Restricting Login in Linux

By Thomas Vachon

When we talk about forcing a user to log off, what we're really talking about is time restrictions on certain account system access and services. The easiest way I've found to implement time restrictions is by using software called Linux-PAM

Pluggable Authentication Module (PAM) is a mechanism for authenticating users. Specifically, we're going to use the pam_time module to control timed access for users to services.

Using the pam_time module, we can set access restrictions to a system and/or specific applications at various times of the day as well as on specific days.
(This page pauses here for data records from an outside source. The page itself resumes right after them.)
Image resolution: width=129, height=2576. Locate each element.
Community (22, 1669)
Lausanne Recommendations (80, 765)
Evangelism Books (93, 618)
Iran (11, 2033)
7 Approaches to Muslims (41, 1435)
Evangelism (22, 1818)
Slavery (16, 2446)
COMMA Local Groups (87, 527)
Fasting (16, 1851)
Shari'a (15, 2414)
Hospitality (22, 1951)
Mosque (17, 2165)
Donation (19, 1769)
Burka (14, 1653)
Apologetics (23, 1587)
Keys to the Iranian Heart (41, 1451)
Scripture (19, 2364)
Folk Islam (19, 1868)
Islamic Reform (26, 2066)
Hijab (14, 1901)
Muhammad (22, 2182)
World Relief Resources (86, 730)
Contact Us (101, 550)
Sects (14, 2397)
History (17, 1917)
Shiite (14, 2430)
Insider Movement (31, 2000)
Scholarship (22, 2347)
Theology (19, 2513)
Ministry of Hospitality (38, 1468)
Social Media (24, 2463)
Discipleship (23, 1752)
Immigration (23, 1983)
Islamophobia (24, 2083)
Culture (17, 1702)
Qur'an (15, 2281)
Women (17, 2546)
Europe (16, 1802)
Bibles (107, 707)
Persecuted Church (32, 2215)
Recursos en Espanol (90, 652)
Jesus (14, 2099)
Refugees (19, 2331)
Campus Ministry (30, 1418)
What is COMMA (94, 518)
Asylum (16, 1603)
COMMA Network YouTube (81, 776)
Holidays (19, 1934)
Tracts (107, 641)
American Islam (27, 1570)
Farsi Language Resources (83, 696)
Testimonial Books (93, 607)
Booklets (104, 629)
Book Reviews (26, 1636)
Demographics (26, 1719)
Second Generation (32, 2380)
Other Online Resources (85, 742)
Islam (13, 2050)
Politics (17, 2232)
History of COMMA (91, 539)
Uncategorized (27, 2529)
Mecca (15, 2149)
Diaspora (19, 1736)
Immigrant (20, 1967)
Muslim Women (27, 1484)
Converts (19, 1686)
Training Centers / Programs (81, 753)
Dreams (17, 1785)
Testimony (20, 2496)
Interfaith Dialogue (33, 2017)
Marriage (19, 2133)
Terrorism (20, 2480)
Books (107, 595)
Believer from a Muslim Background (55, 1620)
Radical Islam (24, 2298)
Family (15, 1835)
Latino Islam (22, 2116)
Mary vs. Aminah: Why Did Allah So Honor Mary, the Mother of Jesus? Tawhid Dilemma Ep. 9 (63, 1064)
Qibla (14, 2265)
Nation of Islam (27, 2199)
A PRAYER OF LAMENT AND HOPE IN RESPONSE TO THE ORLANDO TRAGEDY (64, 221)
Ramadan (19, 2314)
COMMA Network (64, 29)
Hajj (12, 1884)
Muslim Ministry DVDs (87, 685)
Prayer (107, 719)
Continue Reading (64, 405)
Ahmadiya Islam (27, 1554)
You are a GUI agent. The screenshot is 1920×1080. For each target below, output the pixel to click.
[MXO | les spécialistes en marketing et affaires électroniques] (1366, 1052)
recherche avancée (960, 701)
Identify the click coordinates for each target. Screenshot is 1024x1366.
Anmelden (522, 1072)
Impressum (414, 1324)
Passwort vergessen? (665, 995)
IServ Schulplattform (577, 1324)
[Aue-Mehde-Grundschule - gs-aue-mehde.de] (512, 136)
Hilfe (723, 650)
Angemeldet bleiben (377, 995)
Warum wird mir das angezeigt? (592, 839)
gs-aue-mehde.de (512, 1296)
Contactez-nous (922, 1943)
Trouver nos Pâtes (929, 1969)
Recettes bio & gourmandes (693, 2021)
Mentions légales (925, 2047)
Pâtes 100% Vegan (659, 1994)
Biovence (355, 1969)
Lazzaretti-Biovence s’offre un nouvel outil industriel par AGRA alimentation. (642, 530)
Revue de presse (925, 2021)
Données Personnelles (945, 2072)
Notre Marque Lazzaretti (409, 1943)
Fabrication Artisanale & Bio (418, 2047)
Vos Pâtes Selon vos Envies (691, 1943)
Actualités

Depending on the configuration, you can use this module to deny access to individual users based on their name, the time of day, the day of week, the service they're applying for, and their terminal from which they're making the request.

When using pam_time, you must terminate the syntax or rule in the /etc/security/time.conf file with a newline.

Always remeber that pound sign [#] is a comment and the system will ignore that text inline to it.

This is an example configuration file for the pam_time module.
The syntax of the lines is as follows:

  1. The first field services = list of PAM service names.
  2. The second field tty = logic list of terminal names.
  3. The third field user = is a logic list of users or a netgroup of users.
  4. The fourth field times = indicates the applicable times.

Here's an example of a typical set of rules:</p>

login ; \* ; !root ; 0800-2000

http ; \* ; !root; 0800-2000

ftp ; \* ; !root; 0800-2000

These rules restrict user ron from logging on between the hours of 0800 and 2000. They also restrict http and ftp access during these hours.

Root would be able to logon at any time and browse the Internet during all times as well.